Document text ::
The U.S. offshore concentration camps, for now, are in El Salvador and Guantánamo Bay, Cuba.
But don’t expect them to remain there.
Once they are normalized, not only for U.S.-deported immigrants and residents, but U.S. citizens, they will migrate to the homeland.
It is a very short leap from U.S. prisons, already rife with abuse and mistreatment, to concentration camps, where those held are cut off from the outside world — “disappeared” — denied legal representation and crammed into fetid, overcrowded cells.
Prisoners in the camps in El Salvador are forced to sleep on the floor or in solitary confinement in the dark. Many suffer from tuberculosis, fungal infections, scabies, severe malnutrition and chronic digestive illnesses.
The inmates, including over 3,000 children, are fed rancid food. They endure beatings. They are tortured, including by water-boarding or being forced naked into barrels of ice-cold water, according to Human Rights Watch.

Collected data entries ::
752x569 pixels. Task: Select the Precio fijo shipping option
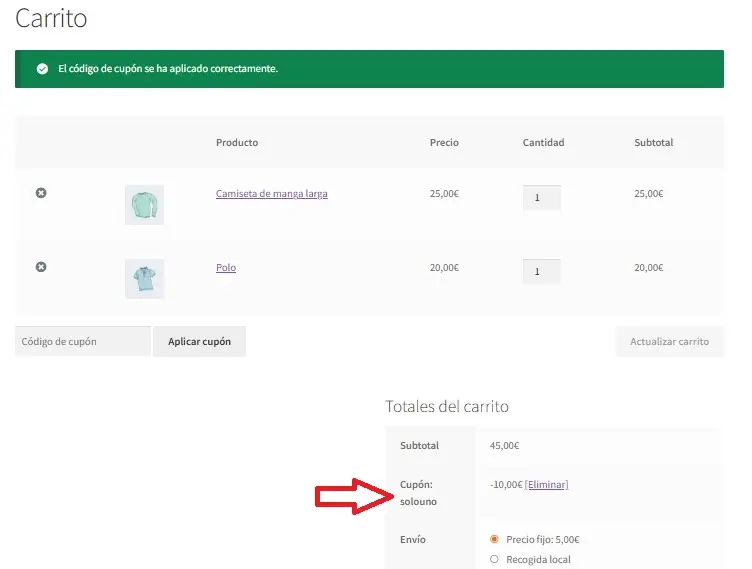coord(494,539)
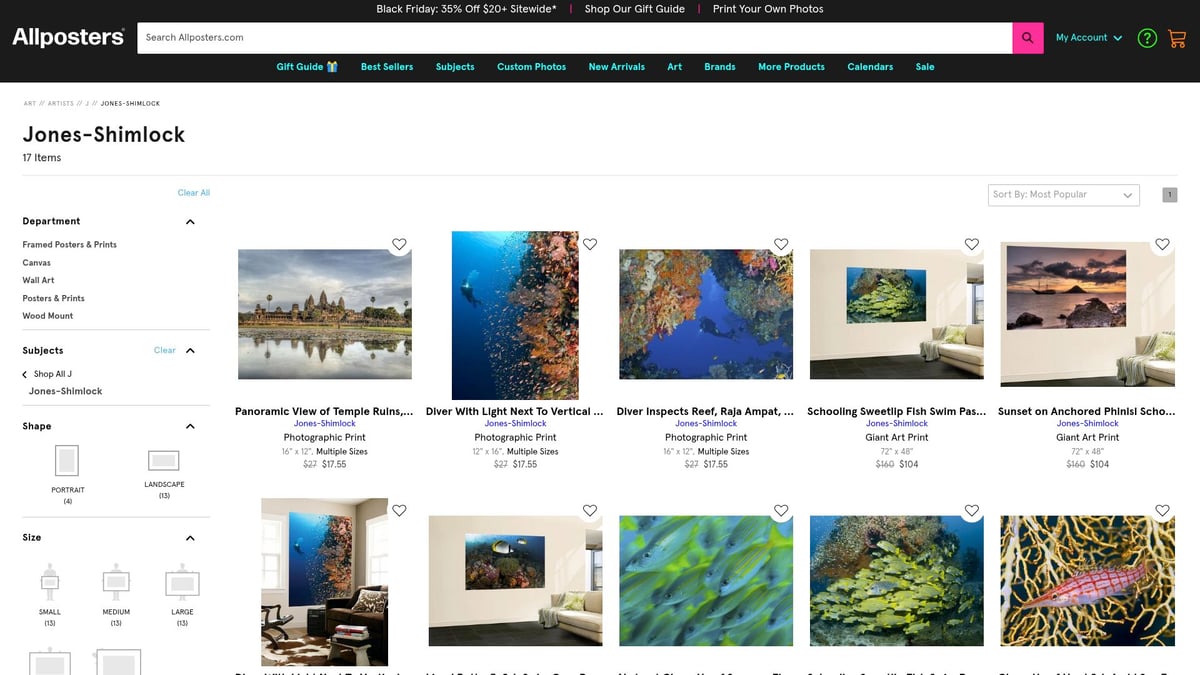1200x675 pixels.
Task: Choose the Medium size icon
Action: pyautogui.click(x=116, y=582)
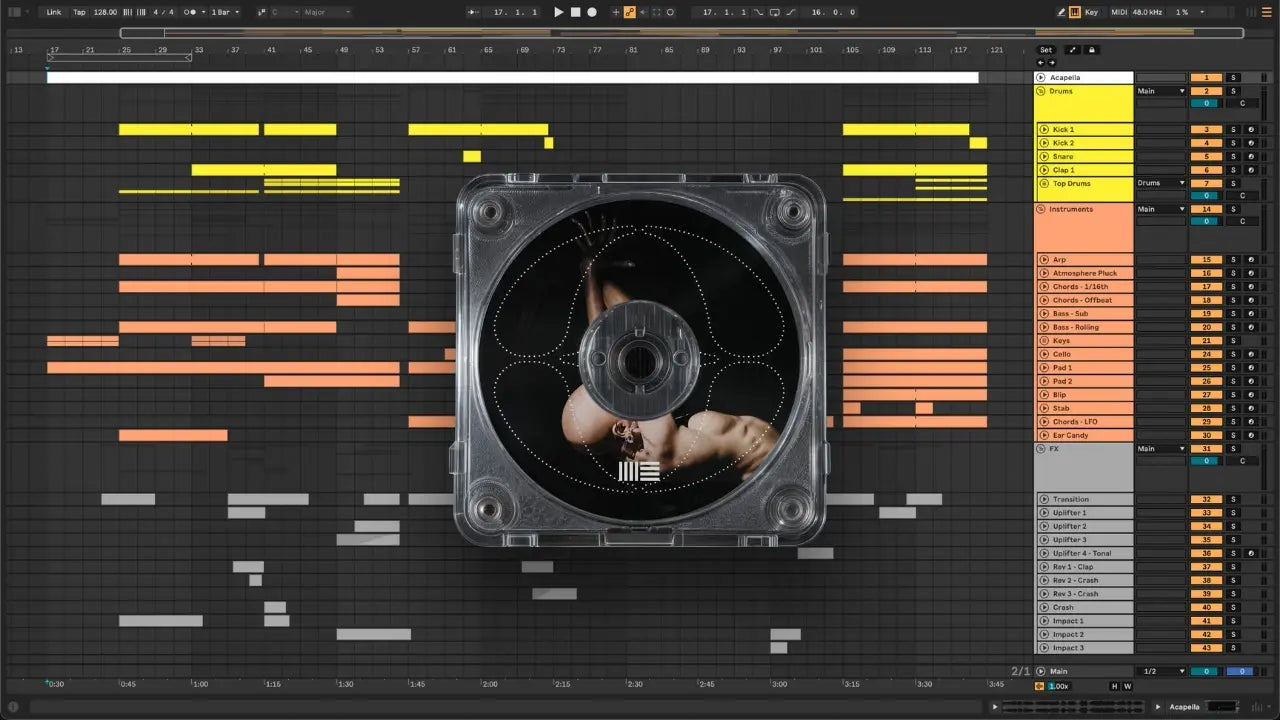Enable the Draw Mode pencil icon
1280x720 pixels.
click(1061, 12)
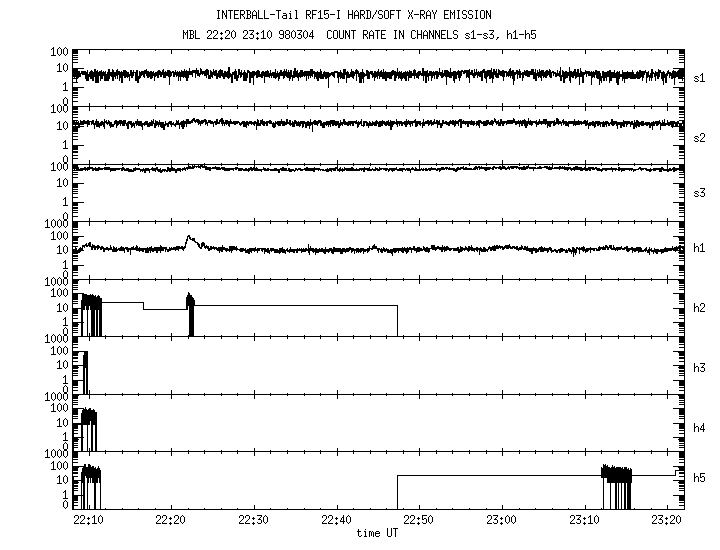Select the h1 channel label
Screen dimensions: 720x550
point(700,249)
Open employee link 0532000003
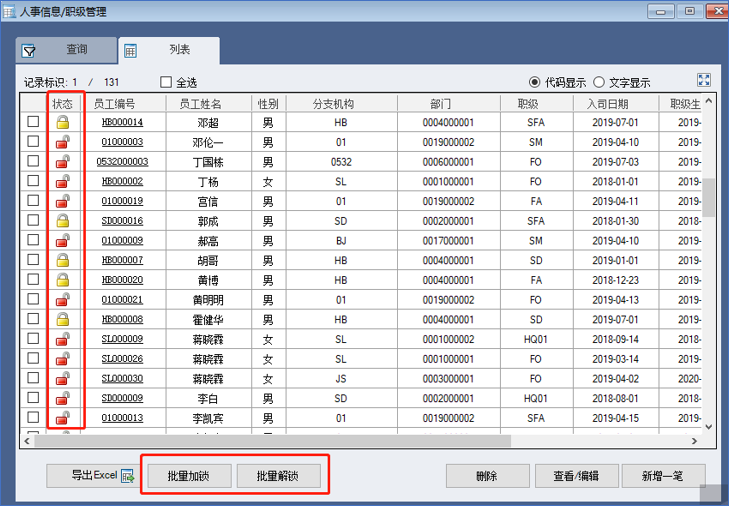 click(122, 162)
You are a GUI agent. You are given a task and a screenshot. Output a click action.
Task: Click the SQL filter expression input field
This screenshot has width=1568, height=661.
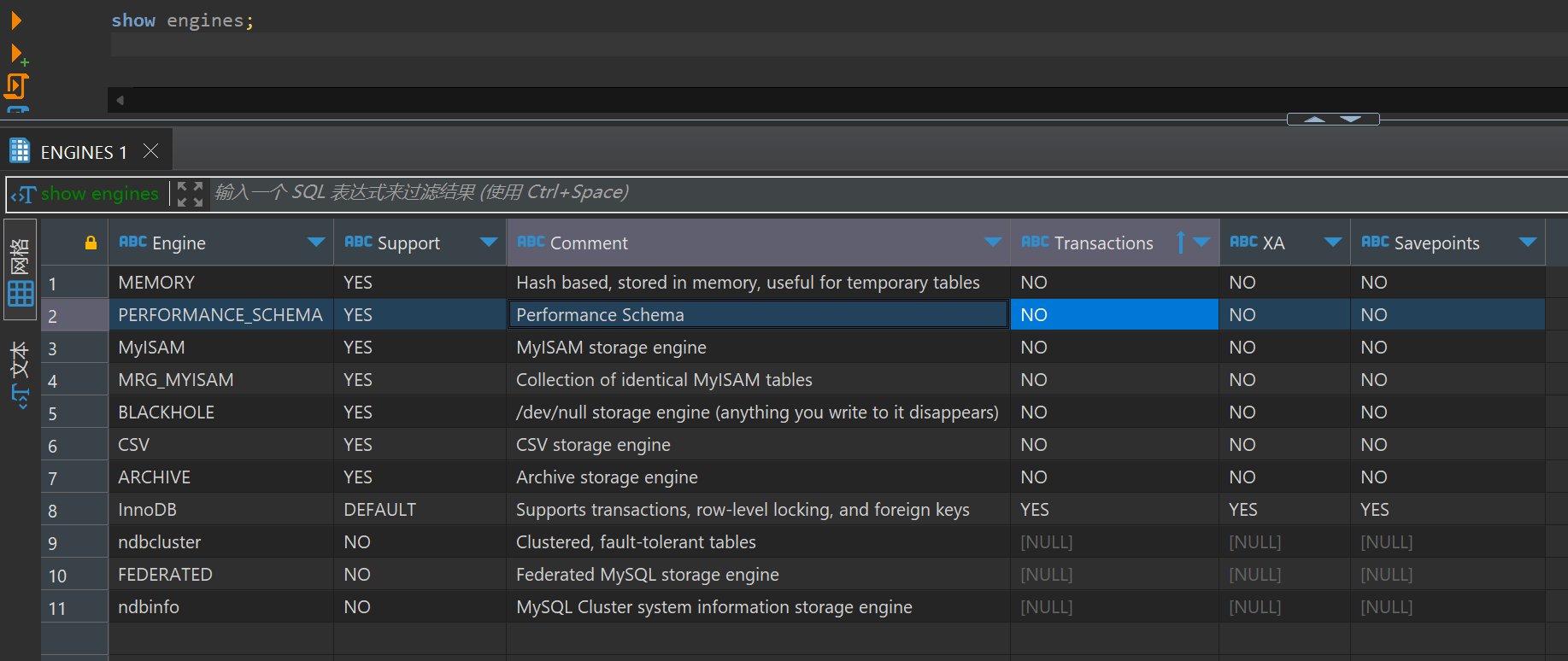[854, 193]
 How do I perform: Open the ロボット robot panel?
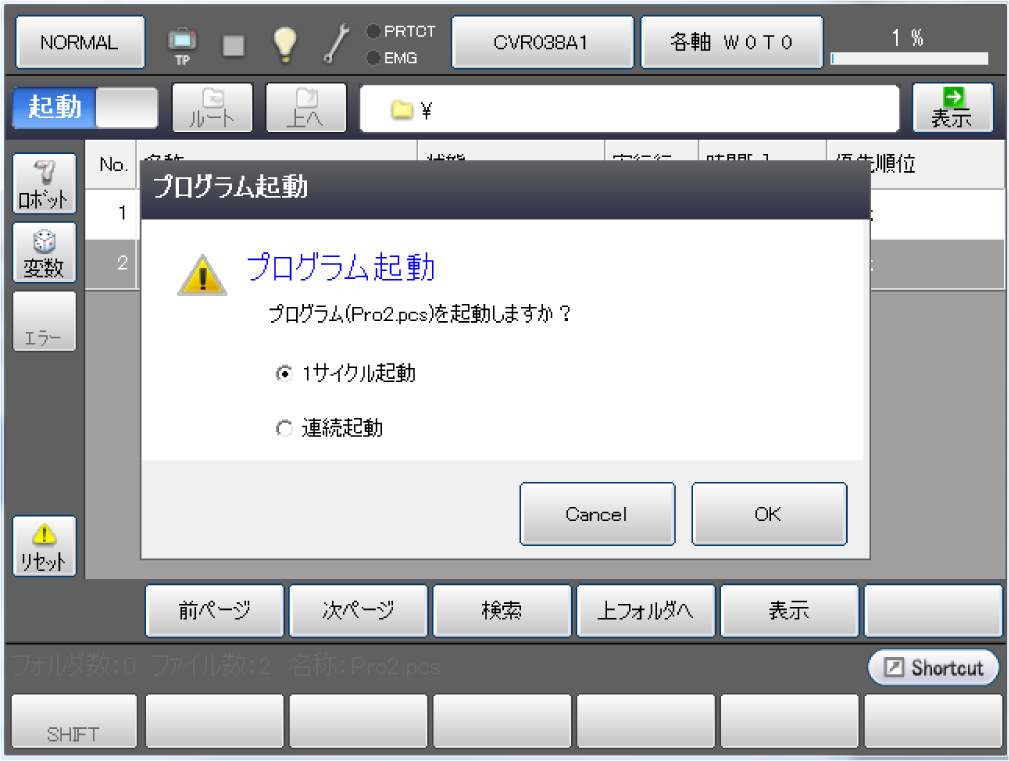(44, 183)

To do :: Continue the text about U.S. offshore concentration camps from the point where it stops.

Answer below ::
In 2023, the State Department described imprisonment as “life-threatening,” and that was before the Salvadoran government declared a “state of exception” in March 2022. The situation has been greatly “exacerbated,” the State Department notes, by the “addition of 72,000 detainees under the state of exception.”
Some 375 people have died in the camps since the state of exception was established, part of El Salvadoran President Nayib Bukele’s “war on gangs,” according to the local human rights group Socorro Jurídico Humanitario.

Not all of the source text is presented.